Copy the data starting at the beginning and ending at the line containing "Action: tap(477, 121)", both included, with the requests. Multiply each coordinate in the answers by 1.35, round to whole numbers with halves rounded up, and leave out the pictures.

Word and item position data
/---

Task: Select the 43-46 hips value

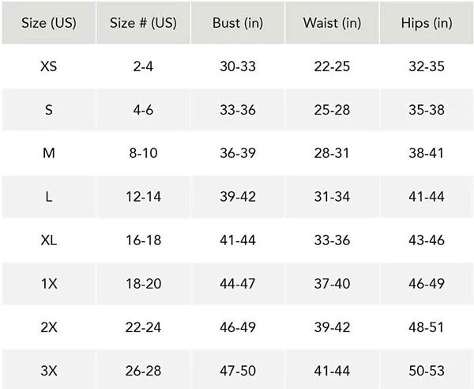Action: tap(427, 240)
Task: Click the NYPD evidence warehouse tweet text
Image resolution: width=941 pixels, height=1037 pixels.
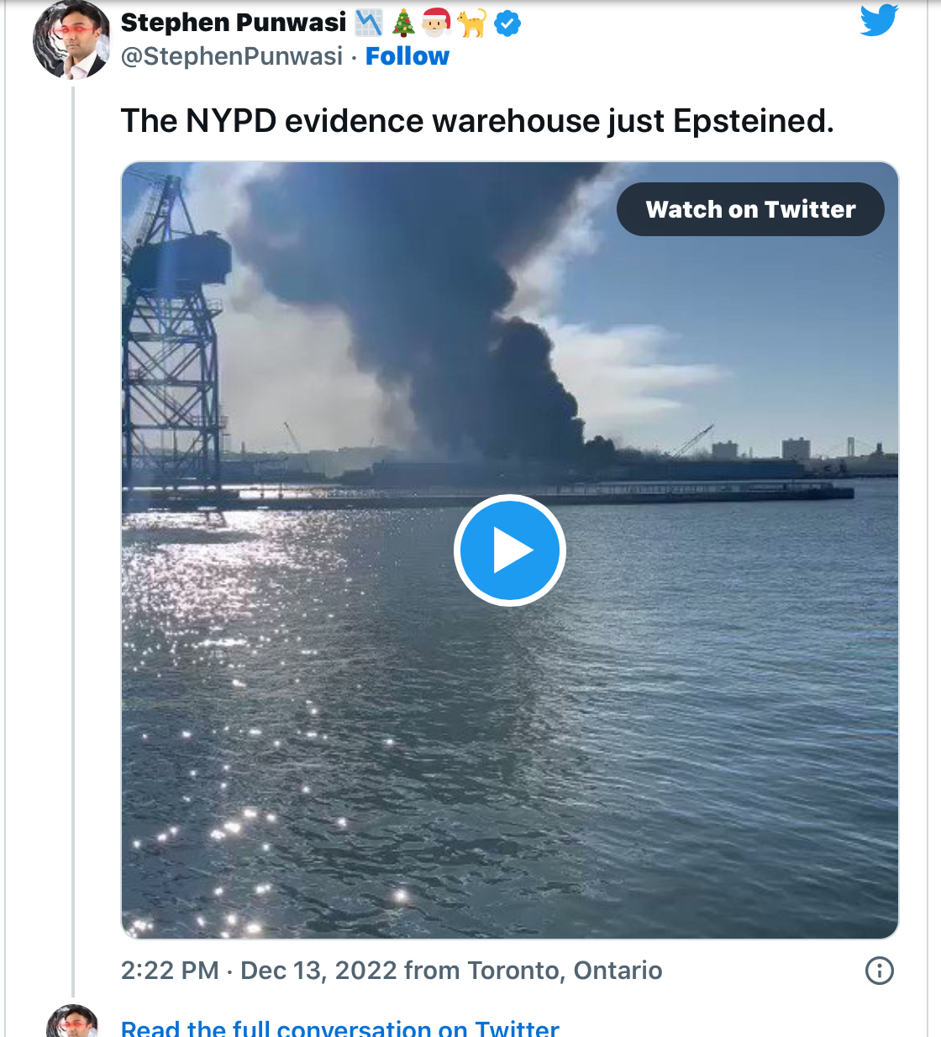Action: tap(477, 121)
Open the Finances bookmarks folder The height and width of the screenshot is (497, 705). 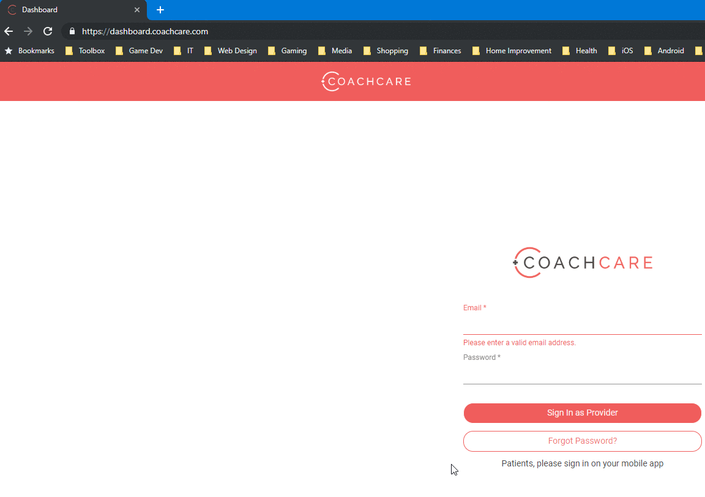(x=440, y=51)

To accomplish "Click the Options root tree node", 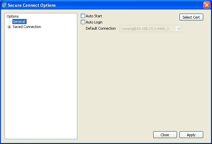I will click(x=13, y=16).
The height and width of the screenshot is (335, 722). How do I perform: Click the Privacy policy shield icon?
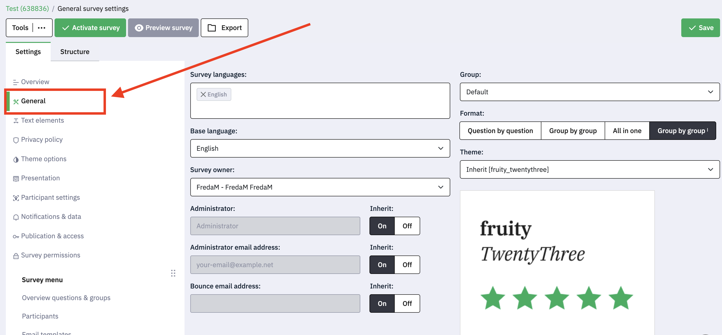click(x=16, y=140)

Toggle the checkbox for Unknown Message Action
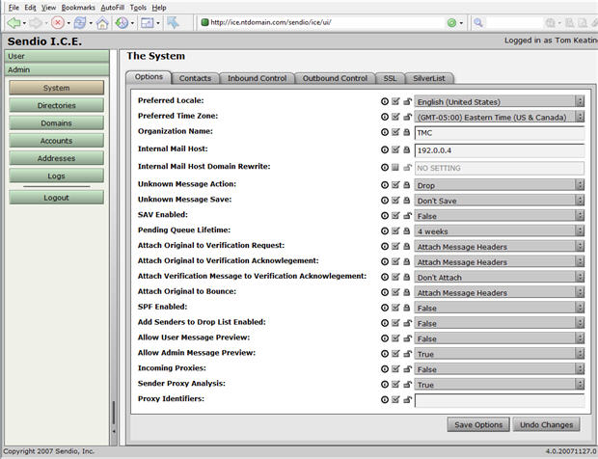pos(395,184)
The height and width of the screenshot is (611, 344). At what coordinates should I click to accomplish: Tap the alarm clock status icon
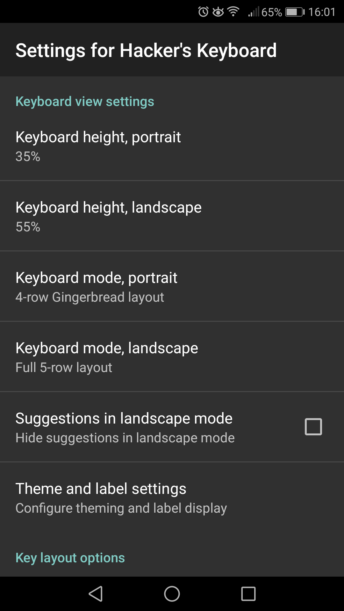click(x=203, y=12)
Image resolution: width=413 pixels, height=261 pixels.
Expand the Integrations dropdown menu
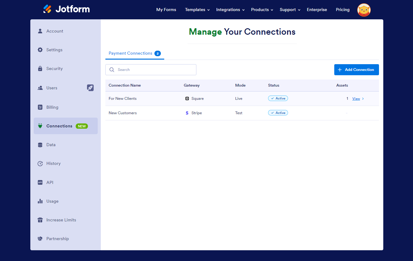coord(230,10)
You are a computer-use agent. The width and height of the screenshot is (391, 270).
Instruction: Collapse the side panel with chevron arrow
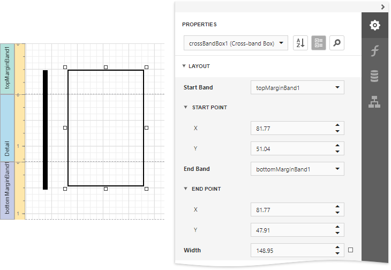click(x=382, y=7)
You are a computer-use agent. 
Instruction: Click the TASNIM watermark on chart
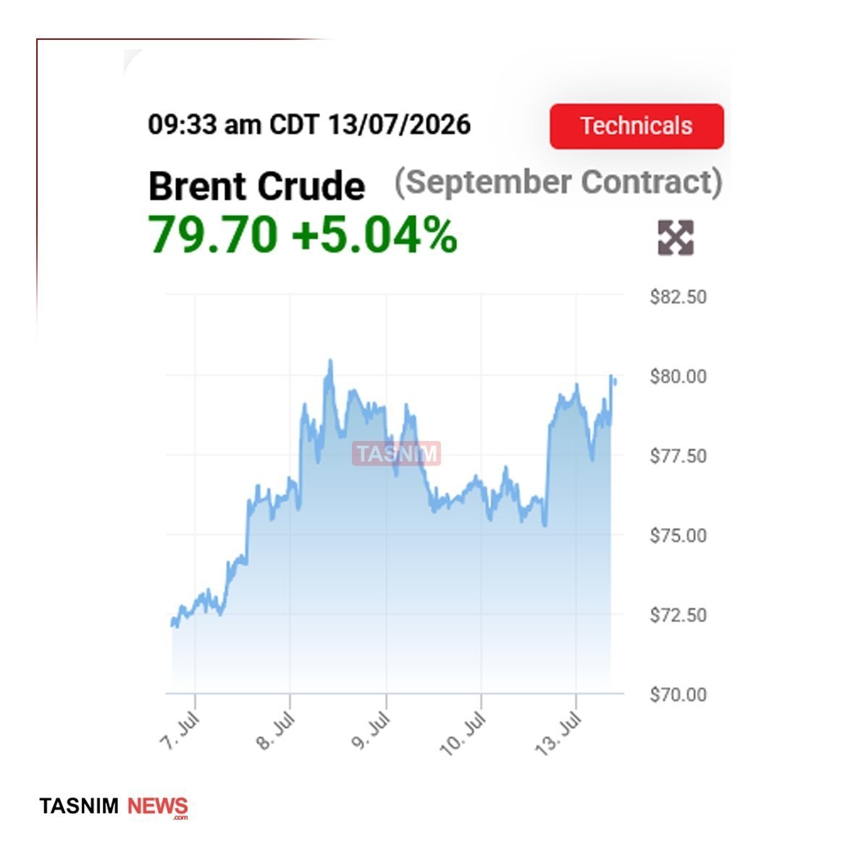pos(397,454)
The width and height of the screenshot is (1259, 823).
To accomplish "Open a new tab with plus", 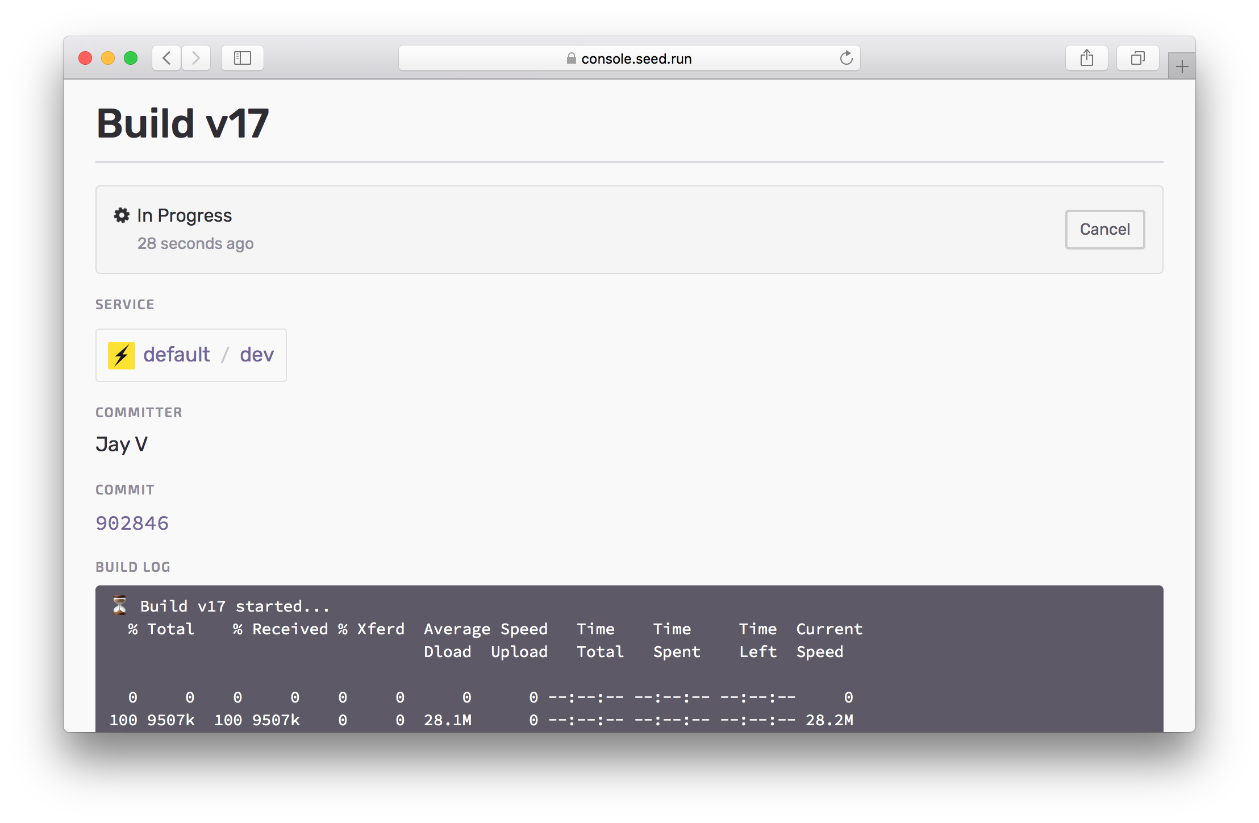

\---

▸ **EXERCISE RESPONSE**:
Task: Select the 43-46 hips value

Action: tap(576, 324)
Task: Click the NYPD evidence warehouse tweet text
Image resolution: width=941 pixels, height=1037 pixels.
Action: tap(644, 163)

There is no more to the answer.